Apropos Vater Staat: Nur die deutsche Sprache kennt diesen Begriff
Apropos Vater Staat: Nur die deutsche Sprache kennt diesen Begriff. Engländern, Franzosen, Spaniern und Italienern ist er fremd. Selbst den Russen ist er nicht geläufig, sie sprechen nur von „Väterchen Frost“ (Дед Моро́з – djed marós, wobei djed an sich Großvater bedeutet), kennen dafür aber den Ausdruck „Mutter Heimat“ (Родина-мать). Die Briten gebrauchen allerdings den Begriff „Nanny State“, verbinden damit aber eine eindeutig negative Vorstellung.
Am „Steuerzahlergedenktag“ 2014 (8. Juli – geht es etwa aufwärts?

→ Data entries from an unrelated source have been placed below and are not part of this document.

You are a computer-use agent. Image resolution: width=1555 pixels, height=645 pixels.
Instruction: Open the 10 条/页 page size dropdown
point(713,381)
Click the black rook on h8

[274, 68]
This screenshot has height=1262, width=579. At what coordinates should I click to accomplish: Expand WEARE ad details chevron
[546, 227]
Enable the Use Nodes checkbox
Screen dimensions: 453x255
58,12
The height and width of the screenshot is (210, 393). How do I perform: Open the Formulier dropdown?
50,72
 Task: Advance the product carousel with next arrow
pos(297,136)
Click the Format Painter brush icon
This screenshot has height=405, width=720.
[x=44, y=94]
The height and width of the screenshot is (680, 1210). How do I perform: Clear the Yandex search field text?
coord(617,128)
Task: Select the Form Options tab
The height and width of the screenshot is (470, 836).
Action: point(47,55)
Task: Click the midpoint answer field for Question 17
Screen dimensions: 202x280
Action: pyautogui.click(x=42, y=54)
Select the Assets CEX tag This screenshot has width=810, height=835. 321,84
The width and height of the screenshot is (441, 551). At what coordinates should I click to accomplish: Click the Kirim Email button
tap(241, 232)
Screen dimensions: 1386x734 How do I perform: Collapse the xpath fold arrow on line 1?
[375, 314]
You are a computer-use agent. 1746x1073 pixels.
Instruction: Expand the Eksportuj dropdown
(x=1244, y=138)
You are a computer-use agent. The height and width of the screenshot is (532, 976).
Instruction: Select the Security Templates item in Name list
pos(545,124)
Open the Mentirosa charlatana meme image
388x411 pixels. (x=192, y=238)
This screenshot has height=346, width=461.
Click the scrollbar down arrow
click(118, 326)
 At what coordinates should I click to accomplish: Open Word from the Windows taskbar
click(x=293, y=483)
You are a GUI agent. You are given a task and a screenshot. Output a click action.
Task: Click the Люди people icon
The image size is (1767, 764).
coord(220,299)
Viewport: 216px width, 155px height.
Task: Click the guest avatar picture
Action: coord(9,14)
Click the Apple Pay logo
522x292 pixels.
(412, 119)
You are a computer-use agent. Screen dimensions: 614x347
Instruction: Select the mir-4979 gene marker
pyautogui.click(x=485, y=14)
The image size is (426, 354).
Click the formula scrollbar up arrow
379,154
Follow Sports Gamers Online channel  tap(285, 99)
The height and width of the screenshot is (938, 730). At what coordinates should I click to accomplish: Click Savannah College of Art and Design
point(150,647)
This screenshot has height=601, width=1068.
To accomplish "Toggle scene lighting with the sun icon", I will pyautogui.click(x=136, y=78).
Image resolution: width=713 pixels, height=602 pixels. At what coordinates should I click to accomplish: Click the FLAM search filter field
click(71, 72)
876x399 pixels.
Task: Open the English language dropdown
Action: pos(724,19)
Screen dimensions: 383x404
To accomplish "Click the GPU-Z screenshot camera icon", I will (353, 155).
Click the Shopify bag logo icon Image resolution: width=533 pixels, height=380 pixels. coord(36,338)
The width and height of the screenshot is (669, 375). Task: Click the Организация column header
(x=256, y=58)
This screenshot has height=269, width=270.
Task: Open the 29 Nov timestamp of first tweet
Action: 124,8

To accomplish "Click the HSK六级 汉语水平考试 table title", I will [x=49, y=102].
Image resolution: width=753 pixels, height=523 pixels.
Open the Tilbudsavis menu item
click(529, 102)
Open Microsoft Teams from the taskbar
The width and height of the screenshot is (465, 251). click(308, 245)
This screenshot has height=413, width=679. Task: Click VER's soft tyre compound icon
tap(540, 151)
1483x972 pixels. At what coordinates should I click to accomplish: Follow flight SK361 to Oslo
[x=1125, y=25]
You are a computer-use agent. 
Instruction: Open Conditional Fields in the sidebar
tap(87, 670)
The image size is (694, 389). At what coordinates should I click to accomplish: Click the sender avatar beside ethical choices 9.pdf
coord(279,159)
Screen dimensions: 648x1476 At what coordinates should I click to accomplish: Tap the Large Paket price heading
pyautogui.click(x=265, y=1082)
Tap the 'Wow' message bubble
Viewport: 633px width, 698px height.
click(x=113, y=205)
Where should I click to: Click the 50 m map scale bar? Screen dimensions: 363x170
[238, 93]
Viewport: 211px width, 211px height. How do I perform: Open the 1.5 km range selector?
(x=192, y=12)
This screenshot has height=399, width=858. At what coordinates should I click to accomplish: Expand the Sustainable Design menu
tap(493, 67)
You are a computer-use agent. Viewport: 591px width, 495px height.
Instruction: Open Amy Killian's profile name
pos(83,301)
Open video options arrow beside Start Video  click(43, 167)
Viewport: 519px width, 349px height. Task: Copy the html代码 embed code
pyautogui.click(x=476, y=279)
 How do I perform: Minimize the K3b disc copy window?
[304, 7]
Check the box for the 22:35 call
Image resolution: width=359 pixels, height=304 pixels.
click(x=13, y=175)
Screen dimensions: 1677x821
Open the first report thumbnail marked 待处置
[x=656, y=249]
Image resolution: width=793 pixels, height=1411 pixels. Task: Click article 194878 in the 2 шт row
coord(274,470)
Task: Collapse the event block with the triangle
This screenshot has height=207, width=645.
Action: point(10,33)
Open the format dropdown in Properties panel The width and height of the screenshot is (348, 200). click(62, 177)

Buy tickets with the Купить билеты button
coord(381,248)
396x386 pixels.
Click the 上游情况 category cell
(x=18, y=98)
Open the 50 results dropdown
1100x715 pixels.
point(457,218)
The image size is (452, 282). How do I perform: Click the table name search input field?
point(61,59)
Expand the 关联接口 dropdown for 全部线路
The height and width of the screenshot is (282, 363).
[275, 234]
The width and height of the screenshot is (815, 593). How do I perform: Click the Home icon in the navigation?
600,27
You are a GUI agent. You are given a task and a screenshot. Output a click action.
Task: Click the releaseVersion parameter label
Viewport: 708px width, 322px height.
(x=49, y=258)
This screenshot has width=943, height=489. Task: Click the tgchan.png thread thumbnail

Natürlich nicht!) las ich in der „Welt“ einen Artikel mit der Überschrift „Deutsche arbeiten 36 Tage länger für den Staat als Briten“. Darin hieß es: „Amerikaner dürfen sich schon am 21. April frei fühlen, Briten immerhin am 2. Juni. Die Bundesbürger hingegen müssen bis zum 8. Juli warten. Erst ab diesem Tag arbeiten sie für die eigene Tasche. Bis dahin haben die Deutschen – rein rechnerisch – nur dafür gearbeitet, um die Ansprüche von Staat und Gesellschaft zu befriedigen. Dieser "Steuerzahlergedenktag" ist in der Bundesrepublik so spät wie in kaum einem anderen Industrieland.“
Im Jahr 1960 fiel das Datum, das Arbeiten für die Gemeinschaft von Arbeiten fürs eigene Portemonnaie trennt, bei uns noch auf den 1. Juni. Damals lag die Einkommensbelastungsquote bei gerade mal 40,3 Prozent.
Was ist das für ein Staat, der seine Bürger in diesem Maße schröpft und dann im Vierten Armuts-und Reichtums-Bericht der Bundesregierung (Stand März 2013) auf 549 Seiten verkündet, dass die Armut in Deutschland weiter zugenommen hat? Außerdem ist der Zustand der Straßen und Brücken in Deutschland saumäßig, obwohl die deutschen Autofahrer pro Jahr gut 50 Milliarden Euro an den Staat zahlen. Und auch im Bildungsbereich (Schulen und Universitäten) sieht es nicht gerade rosig aus. Man hat beinahe den Eindruck, dass Vater Staat das Geld seiner Bürger versäuft, anstatt es sinnvoll zu investieren.